Gazprom gas is piped to Turkey via the TurkStream and Blue Stream pipelines.
Gazprom gas is piped to Turkey via the TurkStream and Blue Stream pipelines.

The debt load owed to Gazprom (Moscow/GAZP) by Turkey’s government-run natural gas monopoly Botas has not reached $27.5bn and there are no negotiations for a debt restructuring plan with the Russian company, Botas has said in a statement.

Botas (@botastr) put out the statement this week in response to claims that surfaced on Turkey’s HalkTV.

In May, ahead of the Turkish elections, Turkey’s energy minister confirmed that Russia had agreed to defer the country’s payment of some of its $20bn gas debt.

In 2022, Deutsche Bank (Frankfurt/DBK) extended a €925mn three-year loan to Botas.

Also in 2022, unnamed sources told Bloomberg that Botas was seeking a $2bn loan to pay debts to suppliers, including Gazprom.

In 2022, Turkey’s overall natural gas consumption fell 11% y/y to 54bn cubic metres (bcm) while imports rose by 7% y/y to 55 bcm.

Russia took a 39% share in Turkey’s gas imports with 22 bcm, while Botas imported 52 bcm of gas, accounting for 96% of Turkey’s gas imports.

In 2021, Botas signed an agreement with Gazprom to import 5.75 bcm of gas per year via the TurkStream pipeline. It also has a 16-bcm per year gas contract for deliveries via the Blue Stream pipeline.

Turkey’s government provides  gas price subsidies via Botas.

Since June 2022, Turkey’s central bank has not provided Botas with cheap FX.

Meanwhile, Botas recently signed re-export deals with Moldova (700mn cubic metres (mcm)/year), Romania (1.5 bcm/year), Bulgaria (1.5 bcm/year) and Hungary (275 mcm/year).

Turkey’s government claims that it is on course to produce significant volumes of gas from fields found off the Black Sea coast.
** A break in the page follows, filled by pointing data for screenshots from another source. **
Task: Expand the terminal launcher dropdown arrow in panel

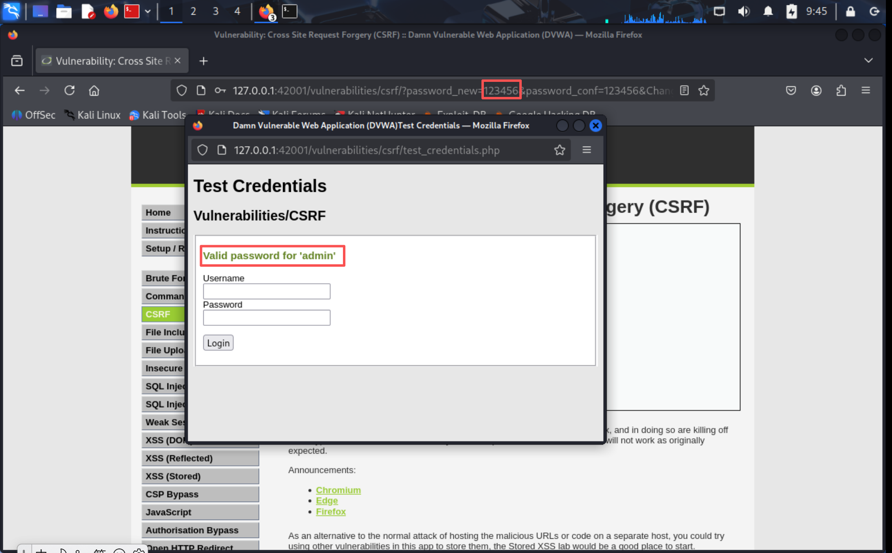Action: pyautogui.click(x=148, y=11)
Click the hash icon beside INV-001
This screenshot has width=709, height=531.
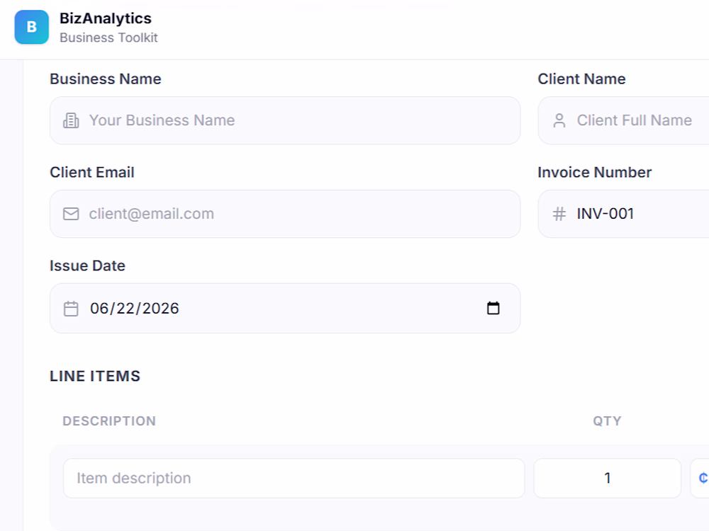(559, 214)
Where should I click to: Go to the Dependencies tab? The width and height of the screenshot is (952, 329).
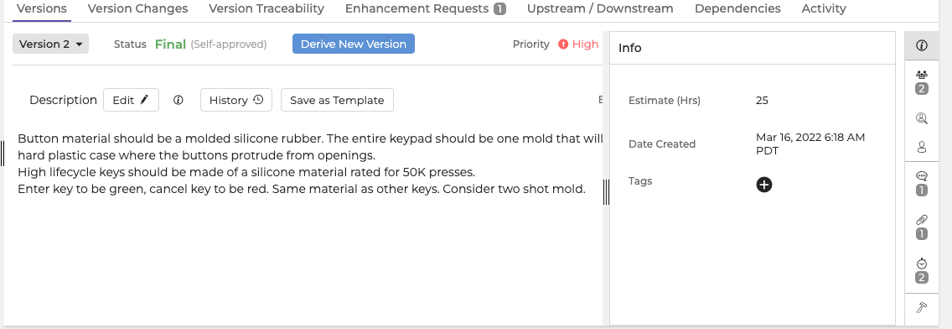tap(737, 8)
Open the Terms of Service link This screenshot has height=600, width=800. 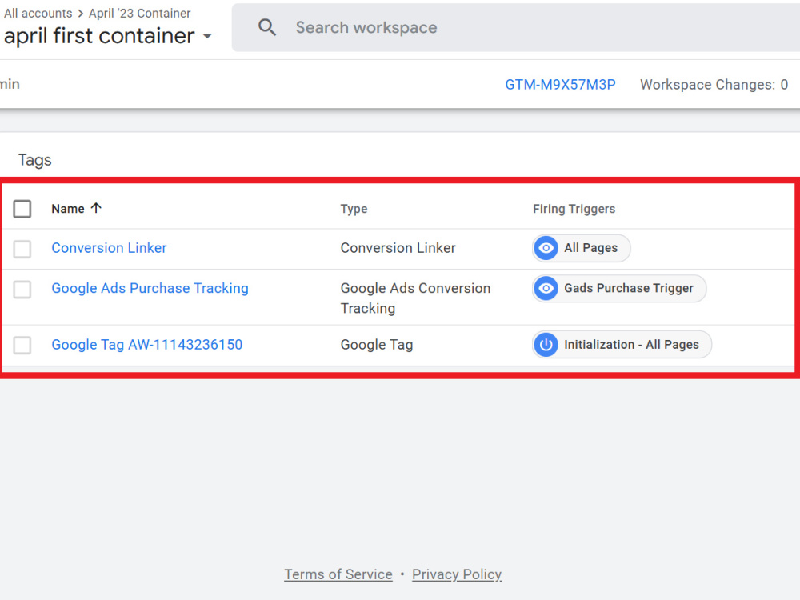point(338,574)
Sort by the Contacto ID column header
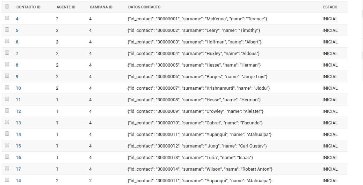This screenshot has height=185, width=363. click(x=28, y=7)
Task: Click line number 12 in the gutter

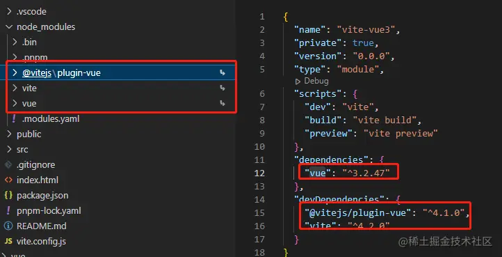Action: point(259,173)
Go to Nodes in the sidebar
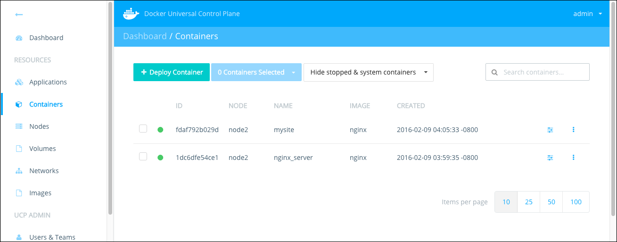 (39, 126)
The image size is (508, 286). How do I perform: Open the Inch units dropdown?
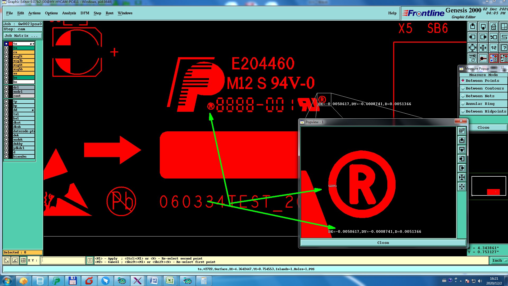click(499, 261)
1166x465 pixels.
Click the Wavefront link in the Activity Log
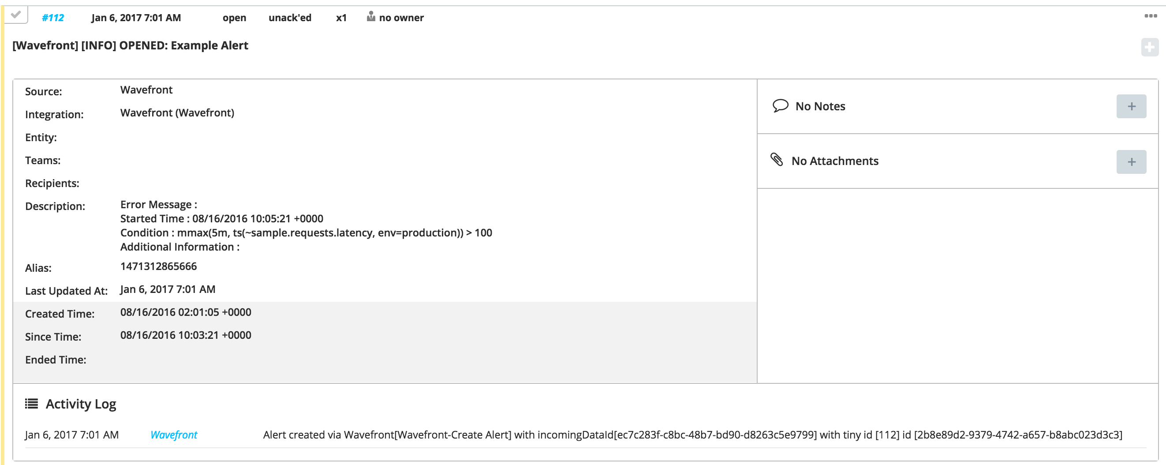pyautogui.click(x=174, y=435)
Separately, it emerged on October 19 that, according to a letter seen by ICIS, the European Commission is probing a deal allowing Bulgaria’s gas incumbent Bulgargaz to access gas supplies via Turkey amid questions over potential EU competition rule breaches.

In the letter, the EU Directorate-General for Competition reportedly asks Bulgargaz to send a comprehensive list of documents, including information related to supply agreements with Botas and capacity bookings on the Turkish-Bulgarian border.
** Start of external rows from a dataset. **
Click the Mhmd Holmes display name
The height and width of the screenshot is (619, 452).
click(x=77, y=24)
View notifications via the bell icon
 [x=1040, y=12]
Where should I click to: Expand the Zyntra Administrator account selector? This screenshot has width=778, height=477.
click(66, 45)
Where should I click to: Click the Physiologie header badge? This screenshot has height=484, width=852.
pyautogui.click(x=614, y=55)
Furthermore, reported ICIS, it asked Bulgargaz to submit information on contracts agreed or subject to negotiations in which Bulgargaz may be acting as an exclusive agent or distributor for gas supply to Bulgaria or other EU member states.
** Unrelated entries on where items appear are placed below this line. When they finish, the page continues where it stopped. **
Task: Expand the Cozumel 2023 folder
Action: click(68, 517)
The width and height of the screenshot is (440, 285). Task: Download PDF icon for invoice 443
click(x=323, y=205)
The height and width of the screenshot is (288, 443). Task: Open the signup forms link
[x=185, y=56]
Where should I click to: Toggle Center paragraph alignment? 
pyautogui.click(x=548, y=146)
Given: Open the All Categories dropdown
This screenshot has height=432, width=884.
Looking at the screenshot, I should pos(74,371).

There is concern that Bulgargaz may be the only EU-based company with access to natural gas via the Turkish infrastructure and is possibly acting as an intermediary for gas secured in Turkey and transited to the region.

The European Federation of Energy Traders has raised concerns about possible competition breaches.

The Bulgarian government that came to power in an April general election has, meanwhile, also commissioned an investigation into the supply deal. It said the probe was part of a wider review of the work of the previous caretaker administration. That review has been called on the alleged grounds that the matters in question lacked transparency and would cost the country billions.